Monday 6 June 2016

My Breast Cancer Scare

You might have noticed that I was pretty MIA on Safe Space last month, and if you follow me on social media then you’ll probably know why.

In May I had a breast cancer scare.

I knew that I wanted to write about this experience but I wasn’t sure what I wanted to write about exactly. It’s all still pretty raw for me emotionally and I don’t want to go into the ins and outs of what happened. I’m sure you can all imagine what it entailed: a lot of doctors and hospital appointments, a lot of tests, a lot of waiting for results and a lot of anxiety.

Thankfully a story about being diagnosed with breast cancer is not a story that I have to share with you today and I have now been given the all clear with no further tests required. So I suppose that what I want to talk about is how this experience has changed me and what it has taught me because it has changed me, significantly.

For the past year I’ve been working on battling my anxiety and fears with my therapist, this usually involves taking small but steady steps one after the other over a period of time. When I found an unusual change in my right breast it forced me to abandon the baby steps that I’d been working on and run up onto a whole other staircase right at the very top of the anxiety building. Me, the girl who struggles to leave the house alone, suddenly had to go through a very real and terrifying situation that most people would find hard to deal with never mind someone with severe anxiety. I definitely felt like I’d been chucked in at the deep end and I was petrified. I couldn’t sleep, I couldn’t eat, I couldn’t function. I spent most of May watching mind numbing daytime TV, seeing my counsellor and just trying to get from one doctors appointment to the next without breaking down, everything else went out of the window.

When I was given the final all clear, no further tests required, I was ecstatic. I’ve never experienced such pure relief and joy. Over the past month it felt like weight after weight was being piled on top of me and I was shaking and struggling to hold that weight, certain that the next weight added would be what made me crumble. Now I could finally put those weights down and it left me feeling strong. During this time I really got to know my own strength and just how much I can cope with so it suddenly became easier for me to pick up similar fears that carried the same weight and deal with them. I’ve since started to conquer some of my biggest fears like they’re a piece of cake.

When I was entertaining the very real possibility that I might have cancer the thought that kept running circles in my head over and over was but I haven’t even really started to live yet. I’ve spent so many years trying to protect myself from any harm coming my way by not leaving the house, carrying out OCD rituals and avoiding what my brain deems to be scary and unsafe places but in building a protective bubble around myself it didn’t keep something bad from reaching me but it did keep a whole lot of good things from touching my life.
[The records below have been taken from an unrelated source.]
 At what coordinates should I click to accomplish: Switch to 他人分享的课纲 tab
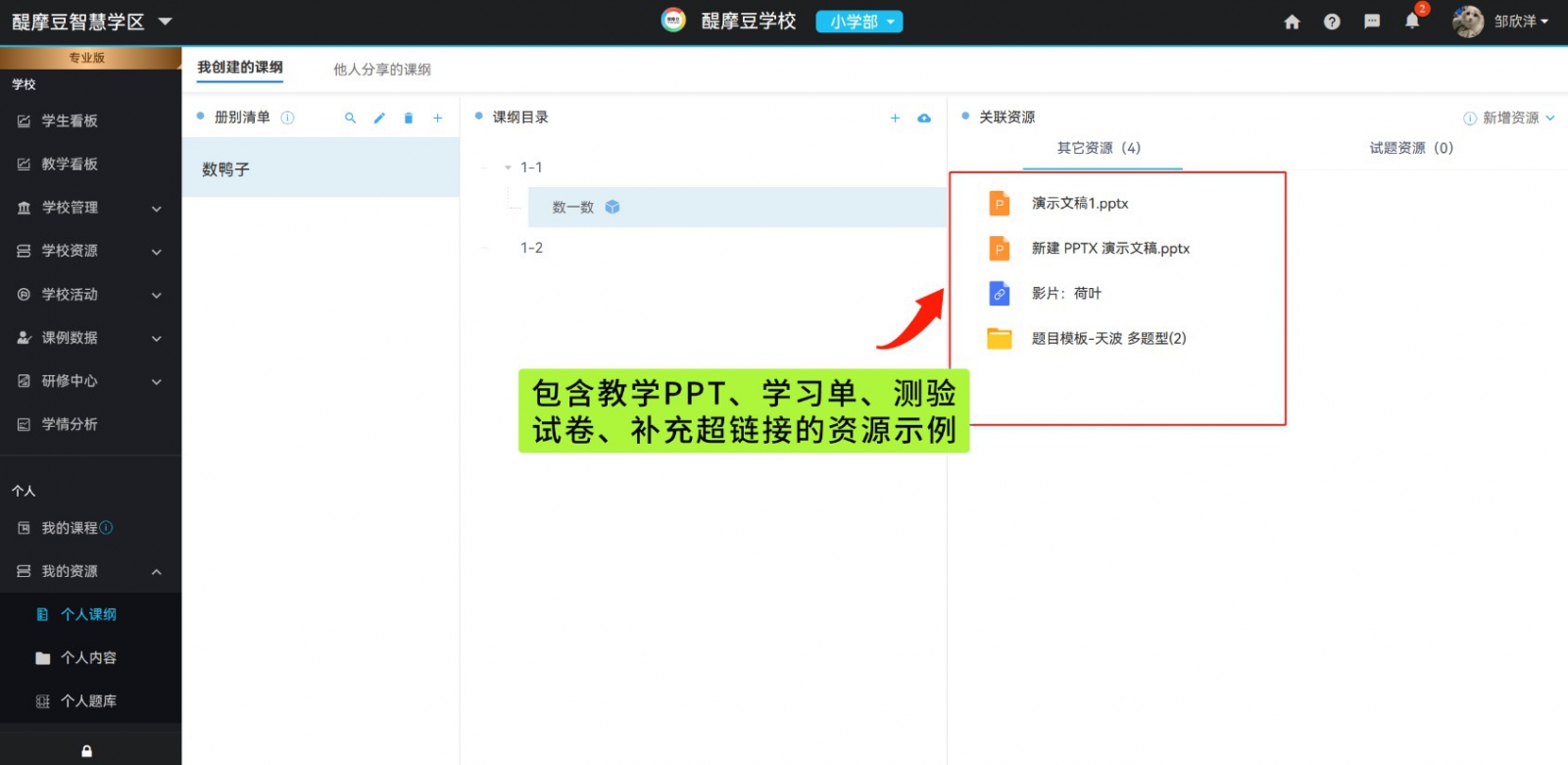[381, 70]
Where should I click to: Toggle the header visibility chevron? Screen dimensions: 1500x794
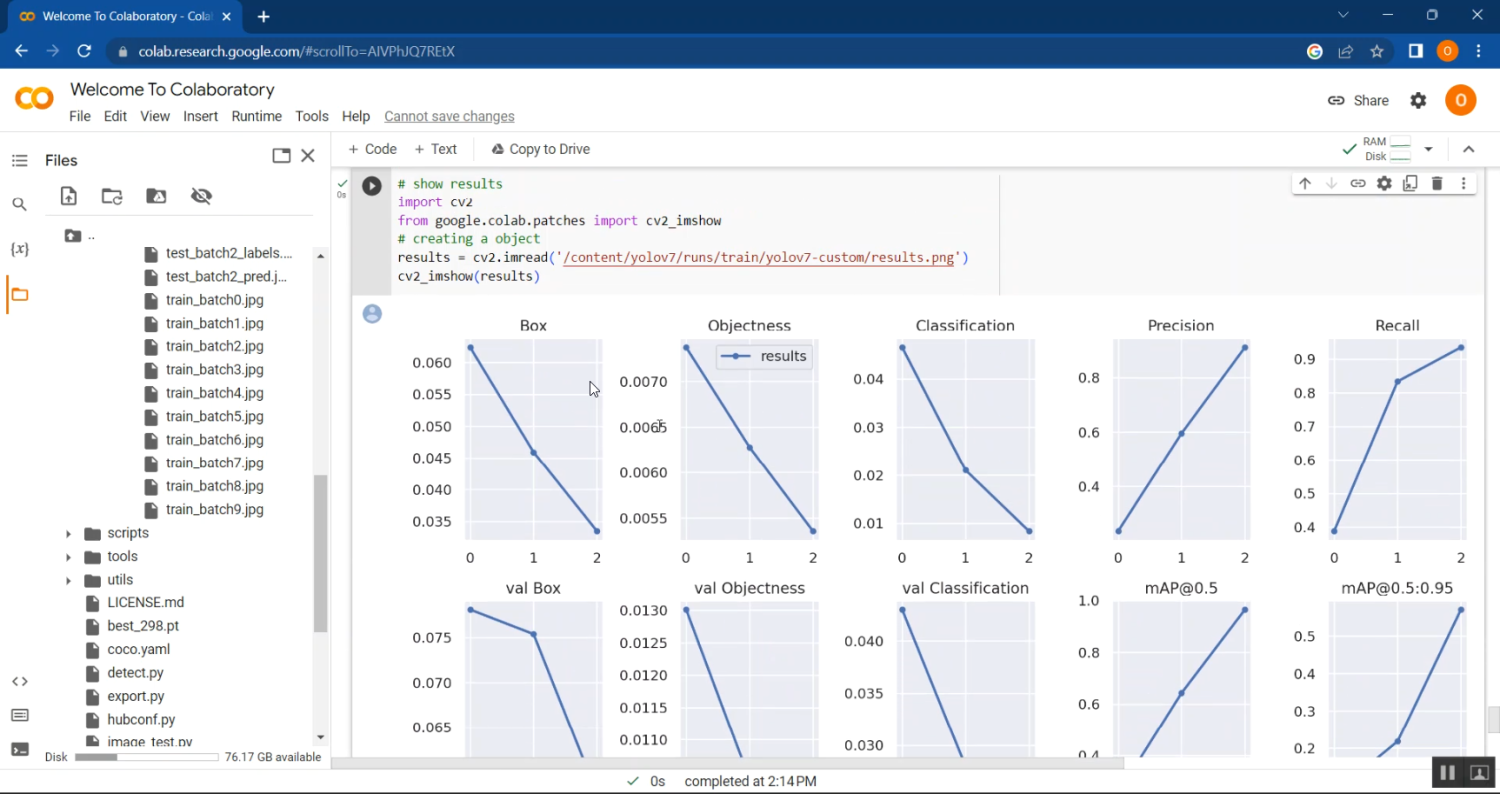(x=1468, y=149)
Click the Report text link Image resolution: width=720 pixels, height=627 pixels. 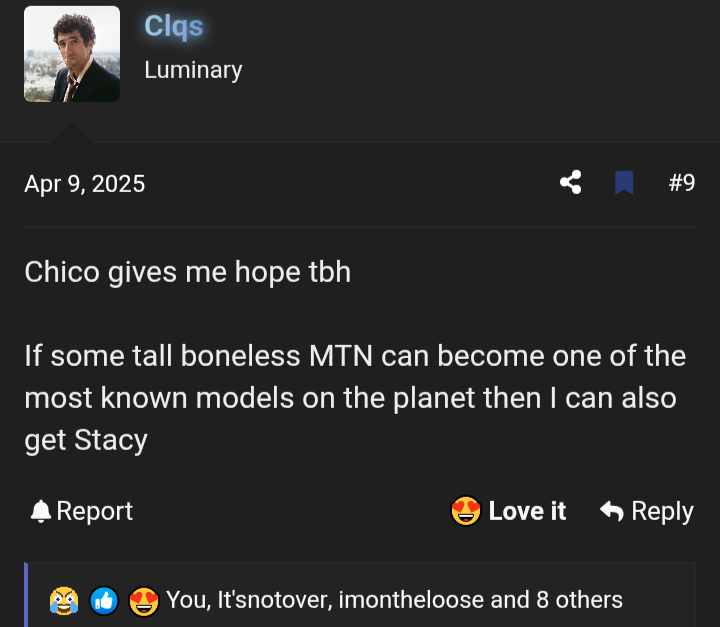(94, 511)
Having this scare made me realise that the bubble I built around myself for protection hadn’t worked. I wasn’t immortal, I wasn’t immune from illness, and the safety precautions I have painstakingly taken for years hadn’t worked in keeping me safe. Danger had still found me, it had still worked its way into the bubble and in that moment the bubble popped. It was like being told that this miracle safety drug that I’d been taking was actually a placebo and with that knowledge the anxiety and depression came rushing back in waves.

After speaking to my counsellor I realise that at that moment when the bubble popped I had what they like to call “the breakthrough.” The reason why I was suddenly feeling my anxiety and depression so strongly again was because the usual unhealthy way I used to cope with it before like avoiding leaving the house and checking a switch was off a certain number of times wasn’t working anymore and so suddenly the anxiety and depression that I could usually contain and control this way was now flying around all over the place creating havoc in my brain.

My counsellor told me in our last session that now comes the hard part, now I have to learn to manage my mental illnesses in a healthy way and find new ways to cope now that the illusion that the bubble brought me has been broken, which is scary but also exciting. I had the realisation that I couldn’t protect myself from danger, that it’s actually out of my hands, that it doesn’t matter what I do to feel safe it actually doesn’t keep me safe and in knowing that there is fear but also a greater sense of freedom. Because if something as scary as cancer can find me in my own bubble then heck why not do what I want to do if I’m going to be in danger anyway? Why not go for a walk in the park? Or go shopping? Or try something new? If keeping myself safe is an impossibility then why not make my new priority doing what I want to do with my life so that next time I’m faced with my own mortality the first and overwhelming thought in my mind isn’t but I haven’t even really started to live yet because if this experience has taught me anything it’s that life is too damn short and I’ve already wasted so much time on what ifs? I’m one of the lucky ones and it is my duty to myself to make the most of the time that I have on this earth. To love deeply, to talk loudly, to live fully and to never let fear of the unknown hold me back again.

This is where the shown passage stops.